SNAP CFO OUT: In a regulatory filing on Tuesday, Snap said Tim Stone, the company's CFO, notified the company of his intention to resign to pursue other opportunities. The departure of Stone, who joined the company in May after nearly two decades at Amazon (AMZN), is not related to any disagreements with the company, it said. Stone's end date hasn’t been determined, and he will "continue to serve as Chief Financial Officer to assist in the search for a replacement," the company added. In a memo to employees seen by Reuters, CEO Evan Spiegel said "Tim has made a big impact in his short time on our team and we are very grateful for all of his hard work."
In a research note to investors, Wedbush analyst Michael Pachter said the departure of Stone is a "clear loss" for the company and its investors. The analyst's upgrade of Snap to Outperform from Neutral last September was due in large part to his belief that Stone's addition to the Snap team along with other high-profile executive changes would improve and have a measurable impact on the development of and articulation of the company's strategy, he said, adding that he has as yet to be proved right, as management's long-term vision "remains as opaque as ever." The departure of Stone is a "clear negative" as two CFOs have now left the company within one year of each other without meaningful financial progress, Jefferies analyst Brent Thill said in a research note of his own. Stone's departure is "a bad sign heading into the new year," Thill contended. RBC Capital downgraded Snap to Sector Perform from Outperform after the "surprise" exit of CFO Stone, saying that the departure is a "material negative" and adds to concerns over the company's management execution.
OTHER HIGH LEVEL EXECUTIVE DEPARTURES: Jason Halbert, Snap's head of human resources, is also leaving the company, Business Insider reported on Tuesday. His resignation comes amid a slew of departures by other senior executives at the company, including Chief Strategy Officer Imran Khan, who left in September and Nick Bell, head of content, who left in November. According to Business Insider, Elizabeth Herbst-Brady exited as head of global strategic partnerships earlier this month. Though Business Insider said the split with Halbert was "amicable," Halbert has been viewed as controversial, and interviews with current and former Snap employees said Halbert was "famous for regaling the staff with military stories that range from odd to inappropriate." On Tuesday, Cheddar reported that Snap's vice president of investor relations, Kristin Southey, resigned in November after less than four months in the role. Head of Communications Mary Ritti also left at the end of 2018, according to reports. The string of executive losses comes as Snap is dealing with financial losses and layoffs. In March 2018, Snap cut 10% of its engineering team, or just over 100 engineers, which followed three rounds of layoffs a few months prior to that. Additionally, in November 2018, Snap was subpoenaed by the U.S. Justice Department and the Securities and Exchange Commission over the company's initial public offering in 2017. The probe was related to a lawsuit filed by investors who accused Snap of deceiving the public about its competition with Facebook's (FB) Instagram.

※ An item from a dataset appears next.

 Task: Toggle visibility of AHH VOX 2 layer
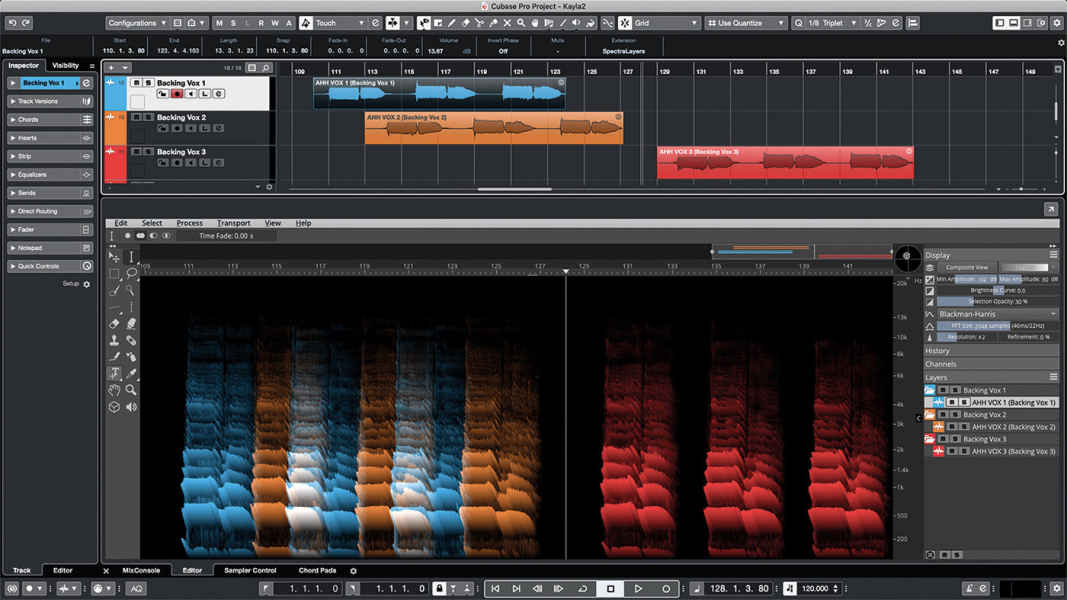click(950, 426)
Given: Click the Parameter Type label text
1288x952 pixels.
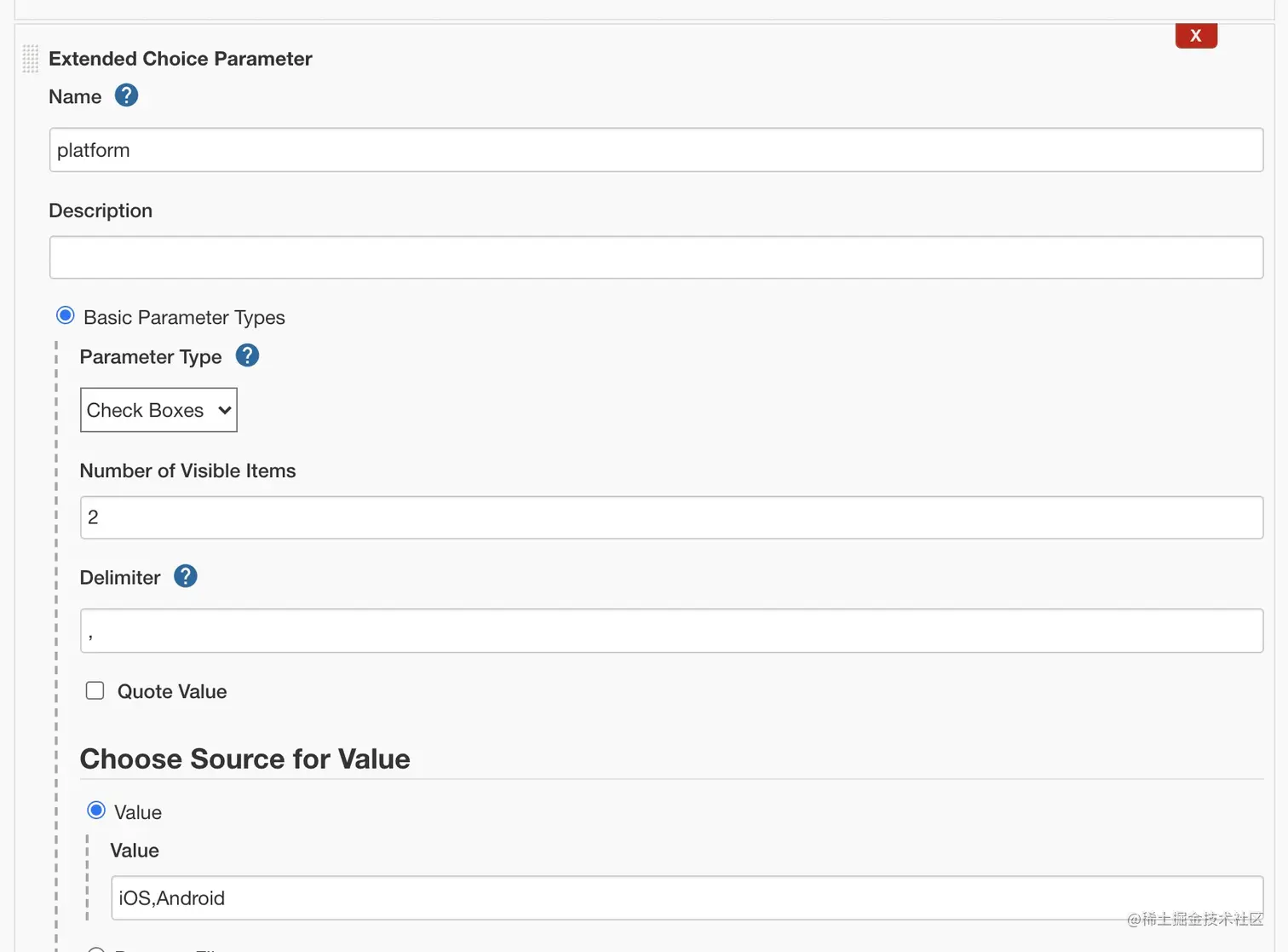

UPDATED GUIDANCE: Also in its regulatory filing on Tuesday, Snap said that it expects to report revenue and adjusted EBITDA results for Q4 that are "slightly favorable" to the top end of its previously reported quarterly guidance ranges for each. The company previously said it expected fourth quarter revenue of $355M-$380M. Analysts currently expect the company to report revenue of $374.58M. Snap is expected to report its earnings on February 5.
Earlier this week, Barclays analyst Ross Sandler said Snap shares may "may start to get a bid" after a disappointing 2018. The stock's setup is similar to Twitter (TWTR) in early 2017, when sentiment went from very negative to "stable with franchise value" and shares tripled in value, Sandler said. If Snap were to deliver on any of the CEO's three "primary lofty goals" for 2019, or achieving breakeven point, accelerating revenue, and growing daily active user growth, the shares could potentially double from current levels, he contended. Separately, on Monday, Citi analyst Mark May upgraded the stock to Neutral and said he expects Snap will soon fully rollout a new version of its app for Android, which could improve user and engagement growth. In addition, the analyst noted that Snap's advertising average revenue per user accelerated in Q3, which bodes well, especially if user growth likewise improves later in 2019.
PRICE ACTION: In morning trading, shares of Snap are down nearly 12% to $5.77.